Shining have followed up its career-defining masterwork, Blackjazz, with the exuberant One One One, which takes its unparalleled sonic and places it within the framework of the pop album.


One One One

Label: Prosthetic / Universal
US Release Date: 2013-05-28
UK Release Date: 2013-05-28
Online Release Date: 2013-04-23

With 2010's career-defining Blackjazz, Norwegian band Shining (not to be confused with the Swedish depressive black metal outfit of the same name) held back from polishing the roughness that was always present around its sonic edges. Despite moving away from its origins as an acoustic jazz ensemble and into the realm of extreme metal over the latter part of the '00s, even when it went all-out crazy, there was a surprising restraint on the part of the musicians. Take the groove-riff saxophone of "The Red Room", one of the highlights from 2007's excellent Grindstone; on the album version, it sounds solid enough, but in its live iteration -- captured with magnetic intensity on 2012's Live Blackjazz -- it becomes something else entirely. On Grindstone, "The Red Room" is a blueprint; live, it's a full-out auditory assault. The saxophone playing of frontman extraordinaire Jørgen Munkeby is unreal in a live setting; he manages to get noises out of the saxophone one would imagine impossible. It sounds like he's torturing the thing at times.

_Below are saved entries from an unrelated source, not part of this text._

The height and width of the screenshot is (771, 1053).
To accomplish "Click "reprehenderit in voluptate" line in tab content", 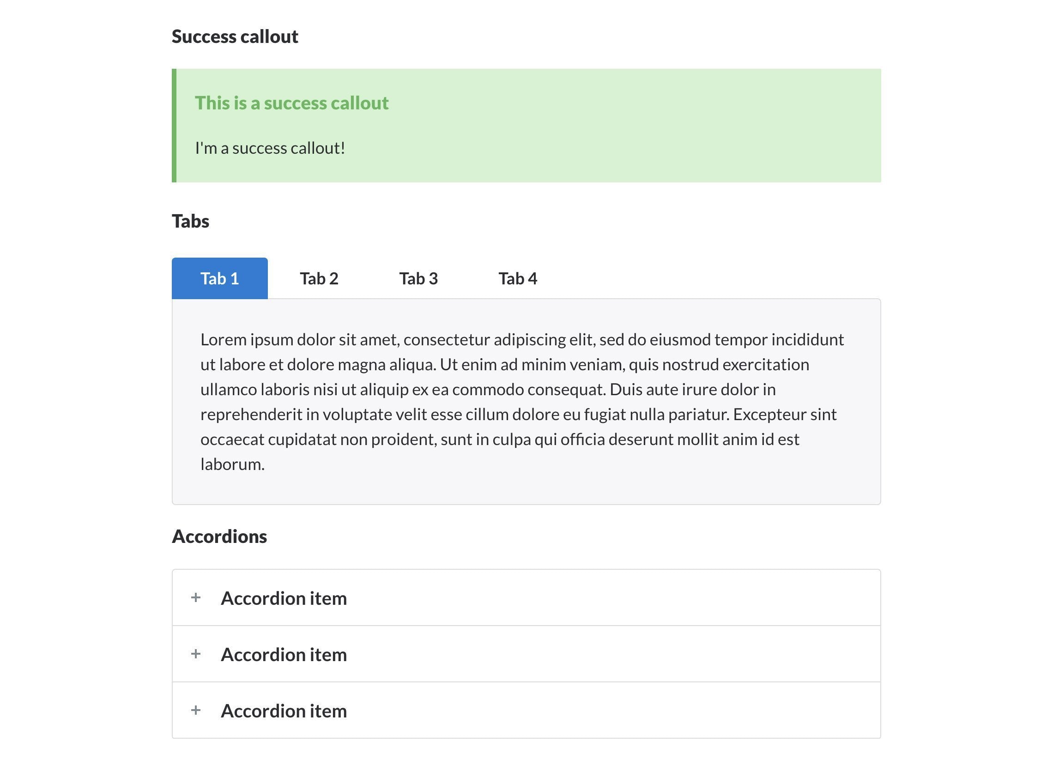I will click(518, 414).
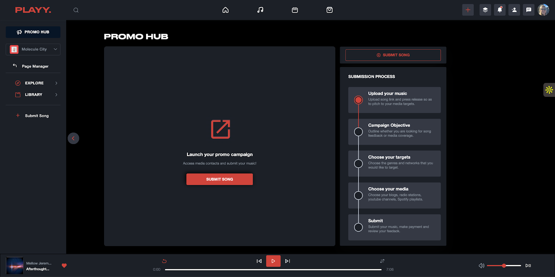Toggle the heart like on current track
The height and width of the screenshot is (277, 555).
[x=64, y=266]
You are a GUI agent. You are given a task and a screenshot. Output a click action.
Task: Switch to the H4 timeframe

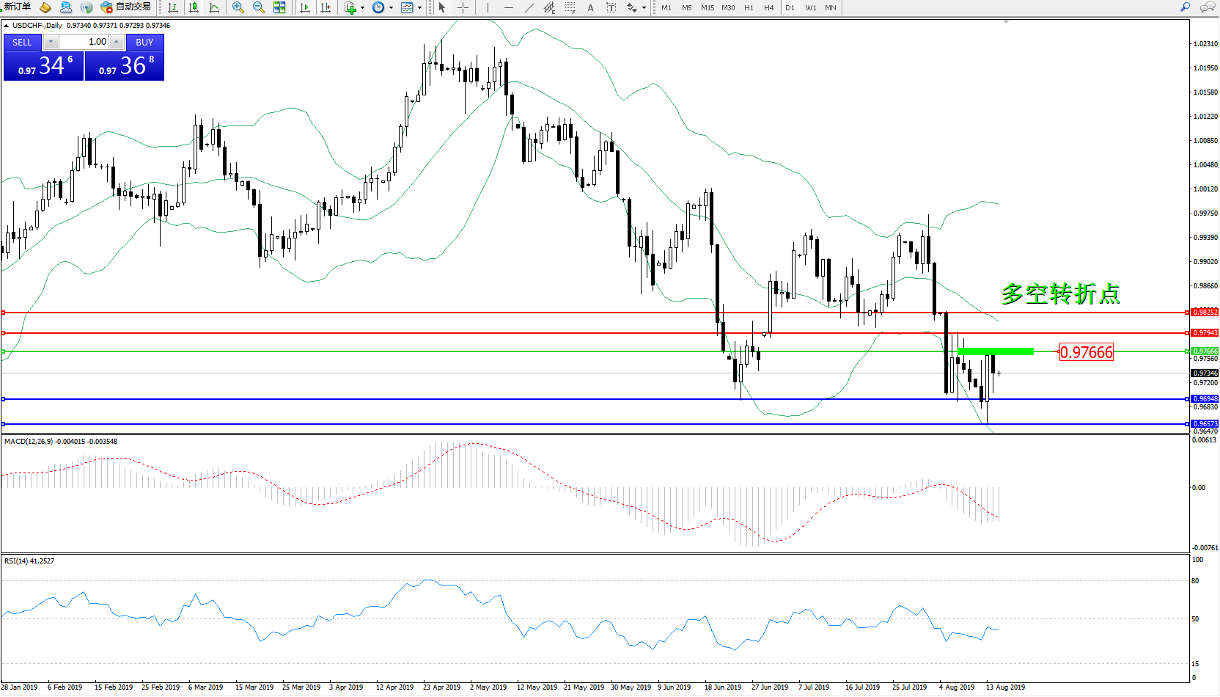(768, 7)
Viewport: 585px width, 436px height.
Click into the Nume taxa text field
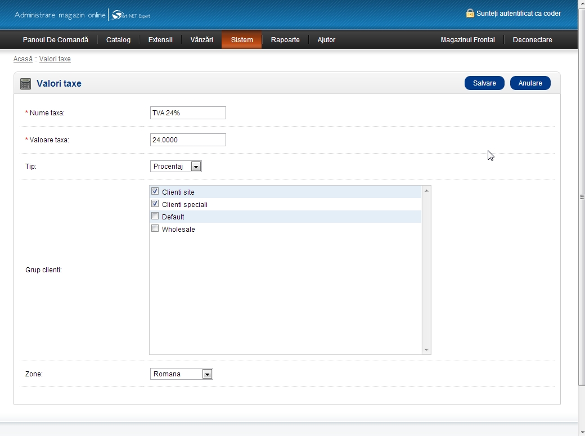tap(188, 113)
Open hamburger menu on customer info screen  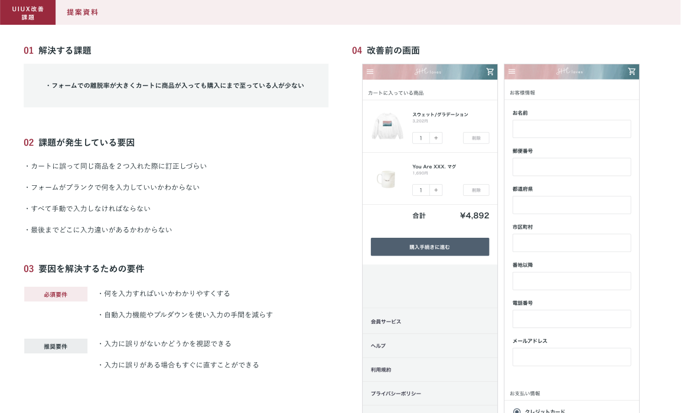click(x=512, y=72)
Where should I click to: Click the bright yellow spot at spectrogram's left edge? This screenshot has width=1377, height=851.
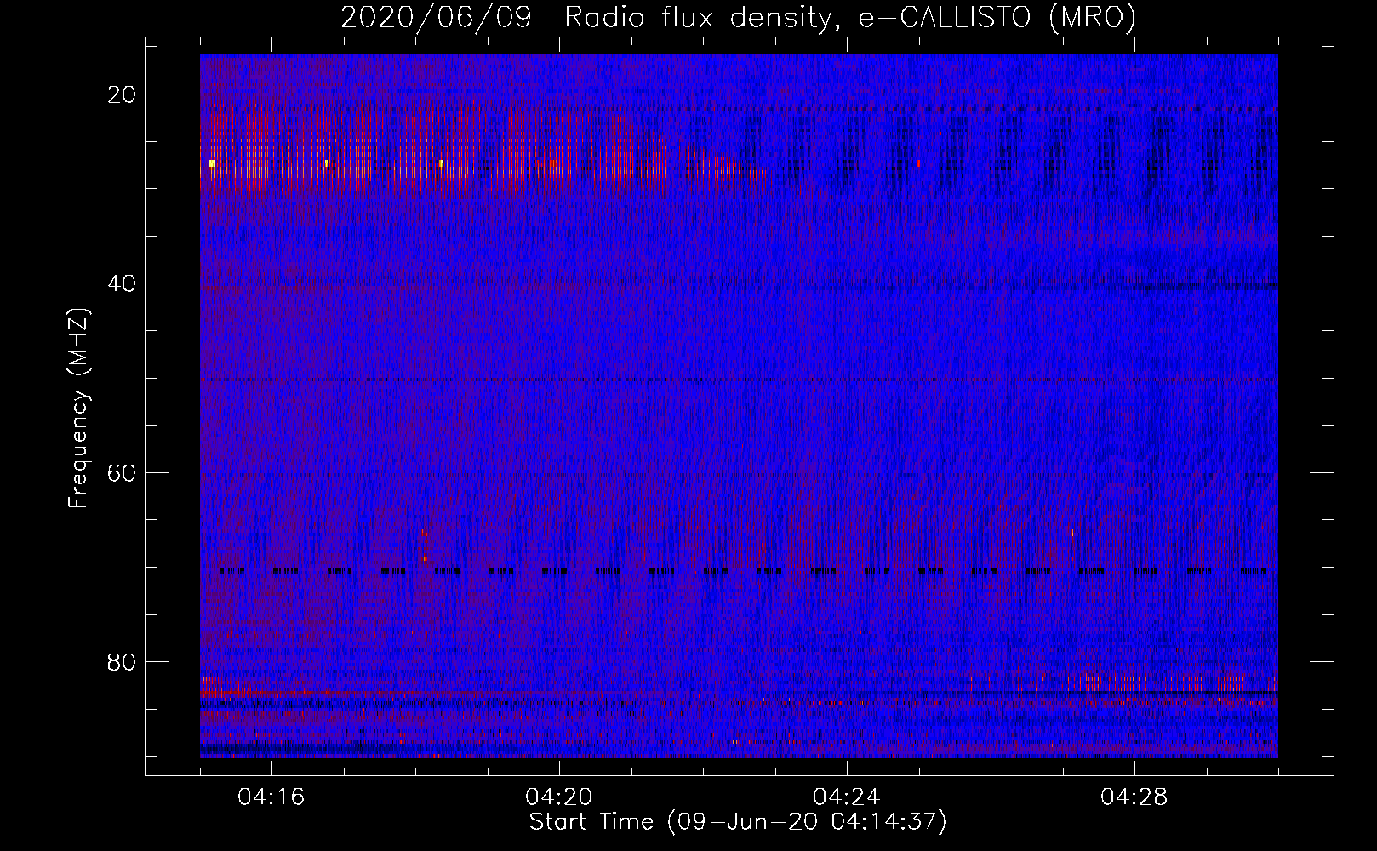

On Blackjazz, Shining let the unfettered energy of its live performances dominate the style, and the results were nothing short of revelatory. The all-hell-breaks-loose free jazz of "HEALTER SKELTER" is still to this day the emblematic depiction of this band's MO: simultaneously controlled and unrestrained chaos. One of Shining's best assets, Torstein Lofthus' tempo-eschewing drumming, stood out on that track; though it seems as if he's just pounding on toms without aim, close attention reveals that underneath whatever technics the rest of the band members are doing, he's always keeping a steady pace underneath it all. This is a group that realizes the key fact of free jazz: it's not about foregoing all musical reference points, but rather about letting the music go with the flow dictated by the interplay of the musicians. Amidst the crazed structure of "HEALTER SKELTER" there are still grooves and even hooks present. Those latter ingredients are also part of what made Blackjazz so vital; for all the genre-melding Shining is keen on doing, it's still aware of the need to bring real hooks to the table. Weird though the lyrics to "Fisheye" are, it's easy to get Munkeby's screams of "ONE THREE SEVEN FIVE!" stuck in your head.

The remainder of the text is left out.